### Exercise description:
Only a slice of the listing below is wanted. Retype the lines from the one containing "북해도식물 (491, 355)" through the one containing "지역별식물 (244, 2289)", exactly, both ends included.

——————————

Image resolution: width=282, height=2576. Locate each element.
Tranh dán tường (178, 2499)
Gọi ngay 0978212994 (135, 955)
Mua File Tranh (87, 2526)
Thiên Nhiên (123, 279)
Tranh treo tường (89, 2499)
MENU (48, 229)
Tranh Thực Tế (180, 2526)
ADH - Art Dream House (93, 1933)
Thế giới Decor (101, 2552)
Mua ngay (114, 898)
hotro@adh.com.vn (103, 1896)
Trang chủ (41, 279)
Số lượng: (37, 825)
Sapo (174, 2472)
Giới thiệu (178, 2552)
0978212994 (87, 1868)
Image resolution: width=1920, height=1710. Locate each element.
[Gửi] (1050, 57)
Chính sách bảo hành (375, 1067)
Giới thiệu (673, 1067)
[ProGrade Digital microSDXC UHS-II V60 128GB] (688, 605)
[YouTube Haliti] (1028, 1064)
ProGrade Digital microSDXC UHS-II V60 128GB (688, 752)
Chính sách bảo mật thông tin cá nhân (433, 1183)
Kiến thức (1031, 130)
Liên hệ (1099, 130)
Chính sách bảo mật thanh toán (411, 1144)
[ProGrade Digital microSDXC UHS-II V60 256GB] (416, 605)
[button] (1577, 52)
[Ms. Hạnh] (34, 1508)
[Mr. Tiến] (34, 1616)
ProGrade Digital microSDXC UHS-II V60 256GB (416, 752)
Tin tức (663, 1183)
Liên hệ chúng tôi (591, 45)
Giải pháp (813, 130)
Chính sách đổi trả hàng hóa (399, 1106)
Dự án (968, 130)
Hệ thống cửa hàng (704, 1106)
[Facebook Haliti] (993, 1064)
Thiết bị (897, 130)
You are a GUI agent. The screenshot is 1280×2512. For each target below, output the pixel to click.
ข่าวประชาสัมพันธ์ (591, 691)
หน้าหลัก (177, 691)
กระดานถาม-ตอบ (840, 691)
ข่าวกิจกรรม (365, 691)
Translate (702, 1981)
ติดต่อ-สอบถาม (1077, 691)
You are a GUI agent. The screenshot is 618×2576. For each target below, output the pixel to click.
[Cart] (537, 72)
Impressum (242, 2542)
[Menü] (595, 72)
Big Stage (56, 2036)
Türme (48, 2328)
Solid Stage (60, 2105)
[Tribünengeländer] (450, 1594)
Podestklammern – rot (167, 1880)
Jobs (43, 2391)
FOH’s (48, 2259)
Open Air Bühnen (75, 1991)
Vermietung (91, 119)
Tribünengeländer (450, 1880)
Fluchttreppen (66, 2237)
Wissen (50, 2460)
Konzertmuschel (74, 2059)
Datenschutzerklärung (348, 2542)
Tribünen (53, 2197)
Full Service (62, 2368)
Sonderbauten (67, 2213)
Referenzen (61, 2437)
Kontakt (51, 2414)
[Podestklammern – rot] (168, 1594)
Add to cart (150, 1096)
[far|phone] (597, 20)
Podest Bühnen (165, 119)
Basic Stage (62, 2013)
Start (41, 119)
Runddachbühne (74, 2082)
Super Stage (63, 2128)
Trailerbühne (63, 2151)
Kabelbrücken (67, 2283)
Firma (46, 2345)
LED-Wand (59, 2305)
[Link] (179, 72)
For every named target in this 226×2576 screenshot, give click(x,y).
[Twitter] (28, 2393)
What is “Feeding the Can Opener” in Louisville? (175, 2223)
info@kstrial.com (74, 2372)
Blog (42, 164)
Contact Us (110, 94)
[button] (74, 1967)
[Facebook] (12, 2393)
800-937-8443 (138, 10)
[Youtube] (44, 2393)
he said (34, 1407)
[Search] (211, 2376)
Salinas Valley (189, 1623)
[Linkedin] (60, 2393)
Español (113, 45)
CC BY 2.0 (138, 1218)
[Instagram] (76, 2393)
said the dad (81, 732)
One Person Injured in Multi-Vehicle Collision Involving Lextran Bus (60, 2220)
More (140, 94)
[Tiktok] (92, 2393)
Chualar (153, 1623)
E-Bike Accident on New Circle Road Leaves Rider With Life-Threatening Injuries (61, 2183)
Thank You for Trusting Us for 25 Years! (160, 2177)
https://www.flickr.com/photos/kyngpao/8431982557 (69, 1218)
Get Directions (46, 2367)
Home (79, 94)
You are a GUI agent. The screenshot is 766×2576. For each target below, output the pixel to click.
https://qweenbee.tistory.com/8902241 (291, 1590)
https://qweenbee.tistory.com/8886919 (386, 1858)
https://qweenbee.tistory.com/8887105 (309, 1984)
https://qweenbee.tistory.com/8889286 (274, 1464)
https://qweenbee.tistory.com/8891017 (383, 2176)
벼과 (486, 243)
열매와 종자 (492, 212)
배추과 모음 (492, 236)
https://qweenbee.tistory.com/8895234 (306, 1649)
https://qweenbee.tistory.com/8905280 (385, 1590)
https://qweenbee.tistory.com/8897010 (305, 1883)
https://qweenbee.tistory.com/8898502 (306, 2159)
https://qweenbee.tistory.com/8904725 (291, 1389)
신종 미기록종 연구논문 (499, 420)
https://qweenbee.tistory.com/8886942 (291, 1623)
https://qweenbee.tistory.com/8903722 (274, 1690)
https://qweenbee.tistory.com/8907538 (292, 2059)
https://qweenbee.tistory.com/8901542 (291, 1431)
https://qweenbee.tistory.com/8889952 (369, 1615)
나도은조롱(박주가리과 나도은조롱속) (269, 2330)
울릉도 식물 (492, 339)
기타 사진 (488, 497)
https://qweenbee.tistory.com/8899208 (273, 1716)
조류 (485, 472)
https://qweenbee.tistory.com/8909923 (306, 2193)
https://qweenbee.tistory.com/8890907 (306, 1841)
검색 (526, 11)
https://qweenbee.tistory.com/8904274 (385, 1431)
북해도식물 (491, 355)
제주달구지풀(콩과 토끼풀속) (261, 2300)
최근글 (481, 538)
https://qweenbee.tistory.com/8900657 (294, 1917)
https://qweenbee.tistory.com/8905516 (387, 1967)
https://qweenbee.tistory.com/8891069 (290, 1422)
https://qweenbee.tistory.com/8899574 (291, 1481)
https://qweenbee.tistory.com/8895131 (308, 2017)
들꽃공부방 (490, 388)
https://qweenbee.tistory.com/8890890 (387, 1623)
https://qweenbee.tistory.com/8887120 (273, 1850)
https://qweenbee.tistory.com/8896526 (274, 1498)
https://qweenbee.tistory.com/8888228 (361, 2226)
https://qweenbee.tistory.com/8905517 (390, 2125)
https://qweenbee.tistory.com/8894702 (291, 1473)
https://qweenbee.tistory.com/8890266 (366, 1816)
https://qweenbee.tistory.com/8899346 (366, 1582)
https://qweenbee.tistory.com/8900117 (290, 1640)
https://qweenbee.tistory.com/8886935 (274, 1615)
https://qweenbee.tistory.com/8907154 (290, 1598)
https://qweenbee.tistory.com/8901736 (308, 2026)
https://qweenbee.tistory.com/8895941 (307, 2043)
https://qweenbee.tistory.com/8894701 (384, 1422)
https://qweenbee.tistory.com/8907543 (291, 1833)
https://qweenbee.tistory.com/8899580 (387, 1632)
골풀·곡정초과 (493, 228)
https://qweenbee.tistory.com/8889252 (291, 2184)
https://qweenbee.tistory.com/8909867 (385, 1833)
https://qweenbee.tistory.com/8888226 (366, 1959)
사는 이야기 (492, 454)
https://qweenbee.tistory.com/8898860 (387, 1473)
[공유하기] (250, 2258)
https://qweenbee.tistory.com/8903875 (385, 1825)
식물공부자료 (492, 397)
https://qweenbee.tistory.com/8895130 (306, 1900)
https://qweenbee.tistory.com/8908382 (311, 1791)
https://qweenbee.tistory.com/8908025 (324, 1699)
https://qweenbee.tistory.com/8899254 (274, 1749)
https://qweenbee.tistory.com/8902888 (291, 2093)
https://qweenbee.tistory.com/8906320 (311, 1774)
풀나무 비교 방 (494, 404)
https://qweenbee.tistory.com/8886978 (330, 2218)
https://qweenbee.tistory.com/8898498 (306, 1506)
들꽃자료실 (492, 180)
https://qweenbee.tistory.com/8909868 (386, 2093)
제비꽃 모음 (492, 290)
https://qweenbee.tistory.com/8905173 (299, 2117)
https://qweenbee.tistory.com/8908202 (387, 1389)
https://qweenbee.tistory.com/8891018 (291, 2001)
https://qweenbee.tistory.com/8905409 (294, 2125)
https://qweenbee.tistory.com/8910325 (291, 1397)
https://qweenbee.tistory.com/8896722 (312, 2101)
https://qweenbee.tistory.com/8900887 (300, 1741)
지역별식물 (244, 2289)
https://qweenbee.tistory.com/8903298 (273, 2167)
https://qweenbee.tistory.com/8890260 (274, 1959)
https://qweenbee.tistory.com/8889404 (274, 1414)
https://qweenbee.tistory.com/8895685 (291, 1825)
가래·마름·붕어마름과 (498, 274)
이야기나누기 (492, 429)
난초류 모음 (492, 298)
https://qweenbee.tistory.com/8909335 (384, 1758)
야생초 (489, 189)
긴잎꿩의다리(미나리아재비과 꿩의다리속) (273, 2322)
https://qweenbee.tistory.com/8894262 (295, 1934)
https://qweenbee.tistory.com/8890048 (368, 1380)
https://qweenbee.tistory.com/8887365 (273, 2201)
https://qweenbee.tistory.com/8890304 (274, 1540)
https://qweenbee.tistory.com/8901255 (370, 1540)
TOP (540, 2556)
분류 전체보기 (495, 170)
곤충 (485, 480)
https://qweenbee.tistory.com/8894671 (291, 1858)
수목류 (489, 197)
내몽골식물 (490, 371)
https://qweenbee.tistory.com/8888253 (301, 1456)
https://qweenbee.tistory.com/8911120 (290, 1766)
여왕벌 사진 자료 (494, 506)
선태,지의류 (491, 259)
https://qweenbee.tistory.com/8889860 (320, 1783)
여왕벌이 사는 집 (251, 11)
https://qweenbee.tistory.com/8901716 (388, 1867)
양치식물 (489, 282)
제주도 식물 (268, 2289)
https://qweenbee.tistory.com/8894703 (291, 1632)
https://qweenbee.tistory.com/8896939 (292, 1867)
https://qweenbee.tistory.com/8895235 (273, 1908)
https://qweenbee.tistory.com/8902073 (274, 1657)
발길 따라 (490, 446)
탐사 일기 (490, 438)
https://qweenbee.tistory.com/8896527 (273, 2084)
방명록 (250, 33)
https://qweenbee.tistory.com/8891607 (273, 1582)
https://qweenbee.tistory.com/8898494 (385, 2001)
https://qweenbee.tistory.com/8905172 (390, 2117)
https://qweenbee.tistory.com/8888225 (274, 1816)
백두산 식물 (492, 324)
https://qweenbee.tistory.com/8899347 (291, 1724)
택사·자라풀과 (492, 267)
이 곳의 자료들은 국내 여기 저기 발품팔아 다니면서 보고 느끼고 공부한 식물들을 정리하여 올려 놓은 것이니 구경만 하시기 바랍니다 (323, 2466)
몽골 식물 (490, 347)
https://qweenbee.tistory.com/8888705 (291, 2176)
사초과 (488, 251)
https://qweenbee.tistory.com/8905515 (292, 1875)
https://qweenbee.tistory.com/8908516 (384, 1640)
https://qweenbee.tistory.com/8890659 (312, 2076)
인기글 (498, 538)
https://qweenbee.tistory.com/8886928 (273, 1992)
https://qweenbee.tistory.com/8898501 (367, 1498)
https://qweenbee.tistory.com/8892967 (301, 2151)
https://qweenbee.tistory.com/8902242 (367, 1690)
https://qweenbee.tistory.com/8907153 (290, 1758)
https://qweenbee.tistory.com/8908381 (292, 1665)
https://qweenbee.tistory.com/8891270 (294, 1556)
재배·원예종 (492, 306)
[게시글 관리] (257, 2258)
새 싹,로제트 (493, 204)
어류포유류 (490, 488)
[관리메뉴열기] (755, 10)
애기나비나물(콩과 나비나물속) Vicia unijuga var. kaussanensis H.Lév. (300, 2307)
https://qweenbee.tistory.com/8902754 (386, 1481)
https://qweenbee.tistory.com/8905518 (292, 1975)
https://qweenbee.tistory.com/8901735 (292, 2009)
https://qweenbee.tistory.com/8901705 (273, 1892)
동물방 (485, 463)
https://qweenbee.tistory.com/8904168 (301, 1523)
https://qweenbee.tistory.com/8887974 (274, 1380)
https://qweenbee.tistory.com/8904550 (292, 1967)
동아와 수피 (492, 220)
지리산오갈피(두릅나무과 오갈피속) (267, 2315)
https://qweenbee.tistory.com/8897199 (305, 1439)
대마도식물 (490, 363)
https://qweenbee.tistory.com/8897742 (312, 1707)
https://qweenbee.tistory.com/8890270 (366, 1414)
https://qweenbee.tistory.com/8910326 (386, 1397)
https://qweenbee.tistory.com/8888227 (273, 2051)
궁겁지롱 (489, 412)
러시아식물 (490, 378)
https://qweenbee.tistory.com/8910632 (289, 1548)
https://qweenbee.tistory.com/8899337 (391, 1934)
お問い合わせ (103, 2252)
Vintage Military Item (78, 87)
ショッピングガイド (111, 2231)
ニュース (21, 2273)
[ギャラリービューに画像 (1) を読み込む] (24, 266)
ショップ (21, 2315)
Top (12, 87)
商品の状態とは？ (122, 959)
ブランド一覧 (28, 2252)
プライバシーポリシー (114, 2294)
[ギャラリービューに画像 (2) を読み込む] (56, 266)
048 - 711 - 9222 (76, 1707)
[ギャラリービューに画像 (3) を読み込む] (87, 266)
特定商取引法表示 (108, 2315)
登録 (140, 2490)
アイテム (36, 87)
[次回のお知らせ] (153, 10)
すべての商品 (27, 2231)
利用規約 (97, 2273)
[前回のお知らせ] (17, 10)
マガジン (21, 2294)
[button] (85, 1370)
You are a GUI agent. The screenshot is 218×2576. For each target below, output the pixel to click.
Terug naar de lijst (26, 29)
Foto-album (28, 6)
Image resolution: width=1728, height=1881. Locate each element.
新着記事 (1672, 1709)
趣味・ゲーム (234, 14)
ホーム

——————————

### Response to the exercise:
북해도식물 (491, 355)
제주달구지풀(콩과 토끼풀속) (261, 2300)
최근글 (481, 538)
https://qweenbee.tistory.com/8900657 (294, 1917)
https://qweenbee.tistory.com/8905516 (387, 1967)
https://qweenbee.tistory.com/8891069 (290, 1422)
https://qweenbee.tistory.com/8899574 (291, 1481)
https://qweenbee.tistory.com/8895131 (308, 2017)
들꽃공부방 (490, 388)
https://qweenbee.tistory.com/8890890 (387, 1623)
https://qweenbee.tistory.com/8887120 (273, 1850)
https://qweenbee.tistory.com/8896526 (274, 1498)
https://qweenbee.tistory.com/8888228 (361, 2226)
https://qweenbee.tistory.com/8905517 (390, 2125)
https://qweenbee.tistory.com/8894702 (291, 1473)
https://qweenbee.tistory.com/8890266 (366, 1816)
https://qweenbee.tistory.com/8899346 (366, 1582)
https://qweenbee.tistory.com/8900117 (290, 1640)
https://qweenbee.tistory.com/8886935 (274, 1615)
https://qweenbee.tistory.com/8907154 (290, 1598)
https://qweenbee.tistory.com/8901736 (308, 2026)
https://qweenbee.tistory.com/8895941 (307, 2043)
https://qweenbee.tistory.com/8894701 (384, 1422)
https://qweenbee.tistory.com/8907543 (291, 1833)
https://qweenbee.tistory.com/8899580 (387, 1632)
골풀·곡정초과 (493, 228)
https://qweenbee.tistory.com/8889252 (291, 2184)
https://qweenbee.tistory.com/8909867 (385, 1833)
https://qweenbee.tistory.com/8888226 (366, 1959)
사는 이야기 (492, 454)
https://qweenbee.tistory.com/8898860 (387, 1473)
[공유하기] (250, 2258)
https://qweenbee.tistory.com/8903875 (385, 1825)
식물공부자료 (492, 397)
https://qweenbee.tistory.com/8895130 (306, 1900)
https://qweenbee.tistory.com/8908382 (311, 1791)
https://qweenbee.tistory.com/8908025 (324, 1699)
https://qweenbee.tistory.com/8899254 (274, 1749)
https://qweenbee.tistory.com/8902888 (291, 2093)
https://qweenbee.tistory.com/8906320 (311, 1774)
풀나무 비교 방 (494, 404)
https://qweenbee.tistory.com/8886978 (330, 2218)
https://qweenbee.tistory.com/8898498 (306, 1506)
들꽃자료실 (492, 180)
https://qweenbee.tistory.com/8909868 (386, 2093)
제비꽃 모음 (492, 290)
https://qweenbee.tistory.com/8905173 (299, 2117)
https://qweenbee.tistory.com/8908202 (387, 1389)
https://qweenbee.tistory.com/8891018 (291, 2001)
https://qweenbee.tistory.com/8905409 (294, 2125)
https://qweenbee.tistory.com/8910325 (291, 1397)
https://qweenbee.tistory.com/8896722 (312, 2101)
https://qweenbee.tistory.com/8900887 (300, 1741)
지역별식물 (244, 2289)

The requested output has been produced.